[Collected data]
───
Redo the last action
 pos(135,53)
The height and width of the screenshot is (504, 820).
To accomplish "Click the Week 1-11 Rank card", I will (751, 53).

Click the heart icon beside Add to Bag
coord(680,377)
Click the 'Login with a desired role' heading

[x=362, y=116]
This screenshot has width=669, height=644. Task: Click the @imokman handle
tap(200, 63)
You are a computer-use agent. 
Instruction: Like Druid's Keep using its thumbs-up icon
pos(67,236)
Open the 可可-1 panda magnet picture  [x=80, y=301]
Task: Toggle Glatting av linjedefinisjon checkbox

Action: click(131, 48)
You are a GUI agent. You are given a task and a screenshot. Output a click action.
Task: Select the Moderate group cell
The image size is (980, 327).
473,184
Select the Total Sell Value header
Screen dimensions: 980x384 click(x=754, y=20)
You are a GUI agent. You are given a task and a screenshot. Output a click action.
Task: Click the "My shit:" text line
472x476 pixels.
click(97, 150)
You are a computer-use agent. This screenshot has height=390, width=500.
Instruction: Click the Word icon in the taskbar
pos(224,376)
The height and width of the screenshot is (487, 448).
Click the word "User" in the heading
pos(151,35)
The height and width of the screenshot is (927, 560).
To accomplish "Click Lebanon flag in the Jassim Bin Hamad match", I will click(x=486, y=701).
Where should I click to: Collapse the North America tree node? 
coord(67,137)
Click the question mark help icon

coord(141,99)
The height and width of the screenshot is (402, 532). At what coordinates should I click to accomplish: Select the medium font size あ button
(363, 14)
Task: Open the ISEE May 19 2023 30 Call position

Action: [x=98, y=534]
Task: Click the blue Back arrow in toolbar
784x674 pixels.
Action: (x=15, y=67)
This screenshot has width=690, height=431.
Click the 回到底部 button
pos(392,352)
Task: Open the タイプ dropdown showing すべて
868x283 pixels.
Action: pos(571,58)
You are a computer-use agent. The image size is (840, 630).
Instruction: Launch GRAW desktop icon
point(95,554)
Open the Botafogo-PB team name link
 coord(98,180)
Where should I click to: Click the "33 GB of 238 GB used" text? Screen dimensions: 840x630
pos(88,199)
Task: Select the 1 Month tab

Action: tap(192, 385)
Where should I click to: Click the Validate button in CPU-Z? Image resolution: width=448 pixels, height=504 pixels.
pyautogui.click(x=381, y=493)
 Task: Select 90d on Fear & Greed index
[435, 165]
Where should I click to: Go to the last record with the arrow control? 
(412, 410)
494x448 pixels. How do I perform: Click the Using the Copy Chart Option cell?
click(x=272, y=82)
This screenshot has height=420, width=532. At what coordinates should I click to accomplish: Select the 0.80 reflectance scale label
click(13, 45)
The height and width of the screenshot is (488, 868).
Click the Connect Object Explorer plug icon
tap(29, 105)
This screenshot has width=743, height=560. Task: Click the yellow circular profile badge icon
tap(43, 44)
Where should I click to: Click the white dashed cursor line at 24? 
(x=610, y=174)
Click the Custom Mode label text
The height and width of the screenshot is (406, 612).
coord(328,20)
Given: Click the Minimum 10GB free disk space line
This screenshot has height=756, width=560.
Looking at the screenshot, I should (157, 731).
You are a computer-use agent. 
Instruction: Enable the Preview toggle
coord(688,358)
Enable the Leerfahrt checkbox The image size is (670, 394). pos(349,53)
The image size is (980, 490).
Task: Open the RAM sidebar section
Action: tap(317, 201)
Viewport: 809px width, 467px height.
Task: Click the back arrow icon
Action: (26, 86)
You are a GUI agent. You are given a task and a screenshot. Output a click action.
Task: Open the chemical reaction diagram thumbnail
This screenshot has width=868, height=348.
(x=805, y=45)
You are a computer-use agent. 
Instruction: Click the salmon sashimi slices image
───
Among the entries above, copy exactly only the lines starting with the one containing "Open the 可可-1" and going through the one containing "The height and width of the screenshot is (927, 560).", both ends included.

Open the 可可-1 panda magnet picture  [x=80, y=301]
Task: Toggle Glatting av linjedefinisjon checkbox

Action: click(131, 48)
You are a GUI agent. You are given a task and a screenshot. Output a click action.
Task: Select the Moderate group cell
The image size is (980, 327).
473,184
Select the Total Sell Value header
Screen dimensions: 980x384 click(x=754, y=20)
You are a GUI agent. You are given a task and a screenshot. Output a click action.
Task: Click the "My shit:" text line
472x476 pixels.
click(97, 150)
You are a computer-use agent. This screenshot has height=390, width=500.
Instruction: Click the Word icon in the taskbar
pos(224,376)
The height and width of the screenshot is (487, 448).
Click the word "User" in the heading
pos(151,35)
The height and width of the screenshot is (927, 560).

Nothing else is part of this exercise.